Congratulations to Dr. Michael Okun on the publication of “A New Day: the role of telemedicine in reshaping care for persons with movement disorders,” in the September 2020 issue of Movement Disorders.
The COVID‐19 pandemic has demonstrated the fragility of clinic‐based care for Parkinson’s disease and other movement disorders. In response to the virus, many clinics across the world abruptly closed their doors to persons with Parkinson’s. Fortunately, a niche care model, telemedicine—first described in this journal a generation ago—emerged as the dominant means of providing care.
As we adjust to a new normal, we should center future care not on clinics, but on patients. Their needs, guided by clinicians, should determine how care is delivered, whether in the clinic, at home, remotely, or by some combination. Within this patient‐centered approach, telemedicine is an attractive care option but not a complete replacement for in‐person consultations, which are valuable for specific problems and for those who have access.

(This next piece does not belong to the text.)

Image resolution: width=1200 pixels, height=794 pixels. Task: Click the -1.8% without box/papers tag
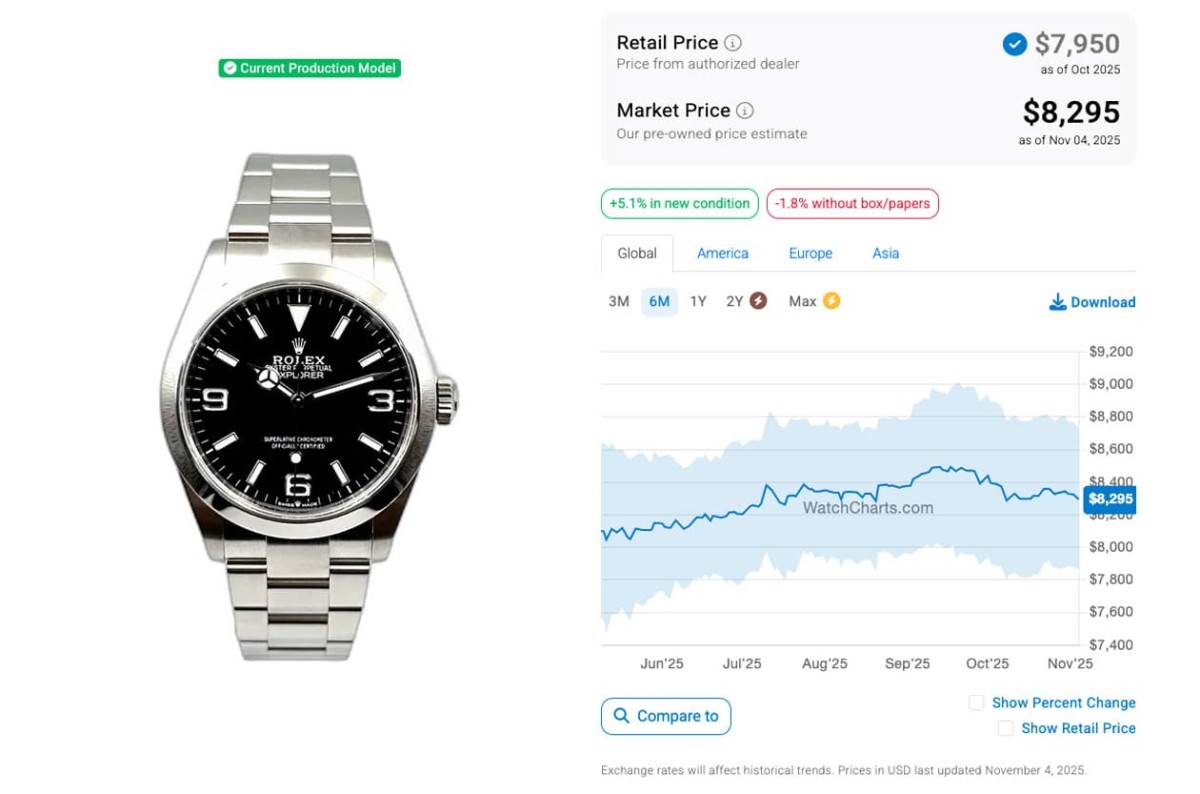coord(852,204)
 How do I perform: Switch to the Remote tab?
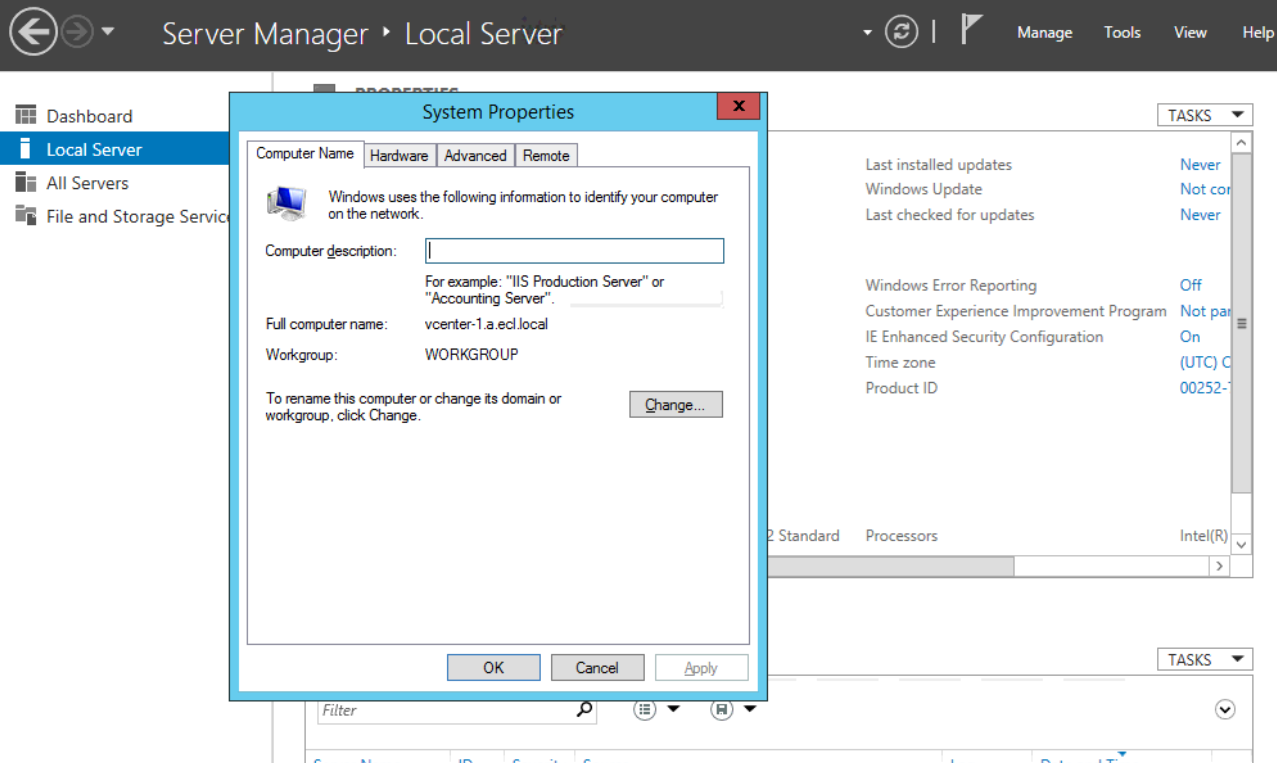point(546,155)
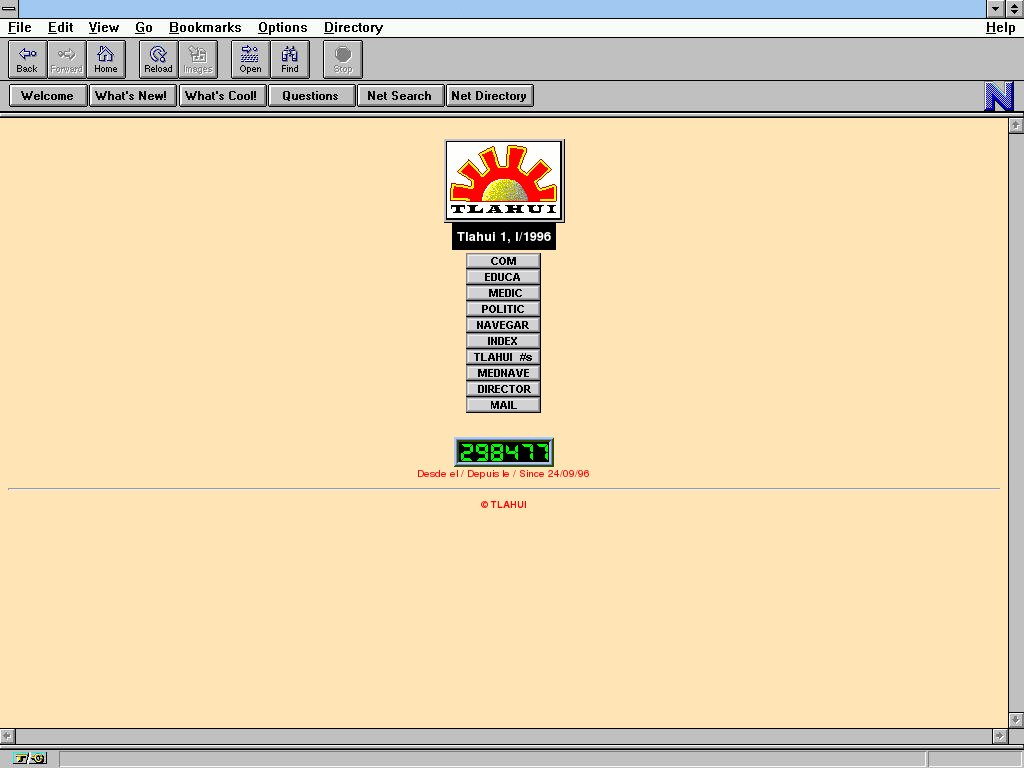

Now that many clinicians and patients have gained exposure to telemedicine, we can better appreciate its strengths (e.g., convenience) and limitations (e.g., restricted examination). We can also create a new future that utilizes the internet, video conferencing, smartphones, and sensors. This future will bring many clinicians to one patient, connect individual experts to countless patients, use widely available devices to facilitate diagnosis, and apply novel technologies to measure the disease in new ways. These approaches, which extend to education and research, enable a future where we can care for anyone anywhere, and we can begin to stem the tide of Parkinson’s.